Assigned task 1: Copy the Kansas budget editorial word for word, from "Kansans have learned" up to and including "something to celebrate.".
Assigned task 2:
Answer these questions using the Kansas budget editorial:
(a) By how much did March revenues miss estimates?
(b) On what date will lawmakers and Gov. Sam Brownback face the budget hole?
(c) By what percentage did individual income taxes fall short of projections?
Assigned task 3: What comes next in the Kansas budget editorial? Continue it from its last sentence.

Page extract:

----

- Associated Press - Tuesday, April 5, 2016

Wichita Eagle, April 2

Kansans have learned to keep expectations low about the state’s fiscal condition, which made March’s $1.7 million miss of revenue estimates almost something to celebrate.

But it was still the 12th time in 13 months that collections have come up short. And March does nothing to shrink the budget hole that lawmakers and Gov. Sam Brownback will face April 27, when they’ll also have new official revenue estimates and perhaps another Kansas Supreme Court ruling to consider as they try to wrap up the session’s work.

Up 3 percent from estimates, the March sales tax receipts were a relief after months of disappointing collections, but individual income taxes were 9 percent and $14 million short of projections - another indicator of the state’s fiscal disorder.

There is a growing realization that something must be done, other than giving the administration freer rein to borrow or to draw down funds meant for highways and children’s programs.

Many tax filers have been disappointed to learn that the 2015 Legislature not only hiked the statewide sales tax rate and cigarette tax but also eliminated most state income tax deductions, including for medical expenses, and halved the property tax and mortgage interest deductions.

----

Records:
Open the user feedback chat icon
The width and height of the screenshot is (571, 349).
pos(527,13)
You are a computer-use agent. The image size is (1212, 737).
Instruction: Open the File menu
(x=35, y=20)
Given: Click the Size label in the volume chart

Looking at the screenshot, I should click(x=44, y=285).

----

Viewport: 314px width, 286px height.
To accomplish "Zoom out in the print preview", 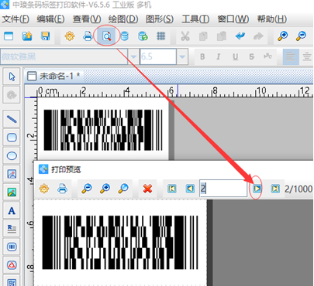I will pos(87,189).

----

Written response 1:
Kansans have learned to keep expectations low about the state’s fiscal condition, which made March’s $1.7 million miss of revenue estimates almost something to celebrate.

Written response 2:
(a) $1.7 million
(b) April 27
(c) 9 percent

Written response 3:
That was an effective increase in income taxes for them, accompanied by a pause in Brownback’s promised “march to zero” state income taxes for all.

Meanwhile, of course, the full exemption on state income taxes on the pass-through income of 330,000 business owners and farmers continues. The governor has threatened to veto any rollback of that perk. But that deterrent may not last, and shouldn’t.

A recent House hearing featured testimony from a number of business owners favoring a do-over on the pass-through exemption.

A Wichita Independent Business Association survey of members found nearly 80 percent support for changing the law, even though 45 percent of the 52 respondents benefit from it, according to the Wichita Business Journal.

When the beneficiaries of a tax break are calling for its reform or repeal, state leaders ought to listen.

The case for standing by the exemption weakens further with every report about Kansas’ economy, which has yet to show evidence of the “shot of adrenaline” Brownback said his tax cuts would deliver.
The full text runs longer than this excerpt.